Don’t Be Afraid

In one of my quiet times this week, I listened to a great audio message by Beth Moore that is part of her “Esther: It’s Tough Being a Woman” study. While her message was not intended to be directed towards parenting per se, I couldn’t shake how important this one key point she brought up was to us as parents. Something we should definitely be praying for and something we should seek to talk with our kids about…

So, here goes:

In this particular part of the audio message, Beth quoted N.T. Wright (author of “Following Jesus”) as stating the following, “Do you know what the most frequent command in the Bible turns out to be? What instruction, what order, is given, again and again, by God, by angels, by Jesus, by prophets and apostles?…the most frequent command in the Bible is not ‘Be good’ or ‘Don’t sin’, but rather, ‘Don’t be afraid.'”

This was the first time I had heard this, and I’ll admit I was a little shocked. But it makes perfect sense. This is probably one of the easiest ways “the evil one” manipulates us.

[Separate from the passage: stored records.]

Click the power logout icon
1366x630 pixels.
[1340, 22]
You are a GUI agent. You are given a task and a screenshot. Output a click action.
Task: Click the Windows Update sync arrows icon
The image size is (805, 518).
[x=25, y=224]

To quote Donald Miller (author of several books I own such as “Blue Like Jazz” and “Searching for God Knows What”) – “The most often repeated commandment in the Bible is ‘Do not fear.’ It’s in there over two hundred times. That means a couple of things, if you think about it. It means we are going to be afraid, and it means we shouldn’t let fear boss us around. Before I realized we were supposed to fight fear, I thought of fear as a subtle suggestion in our subconscious designed to keep us safe, or more important, keep us from getting humiliated. And I guess it serves that purpose. But fear isn’t only a guide to keep us safe; it’s also a manipulative emotion that can trick us into living a boring life.”

Now obviously, the devil wants nothing more than for us to be so afraid of being humiliated, or losing security, or whatever it may be that we live a very “boring” Christian life (with minimal “Christian” impact on others). It’s quite possible that we may not be committing adultery, murdering people, doing any of those “blatant” sins, but that we’re missing out on God’s best for us because we are “afraid.”

When I think back over my own life, undoubtedly I know there are many decisions I made, things I did, things I said that were contrary to that “prompting” from the Holy Spirit that were easy enough for me to overlook because they were not “blatantly sinful” decisions, but they were certainly decisions rooted in fear. I know it, I admit to it, and now, in my “a-wee-bit-closer-to-sanctification-self,” I hate it and regret it. Of course, I know God can always “use me where I am”, but how much have I missed out on? How much more could I have done for His kingdom if I wasn’t so wrapped up in fear of approval from others?

As stated in Proverbs 29:25, “Fearing people is a dangerous trap, but trusting the Lord means safety.”

Or Isaiah 51:12, “I, yes, I am the one who comforts you. So why are you afraid of mere humans, who wither like the grass and disappear?”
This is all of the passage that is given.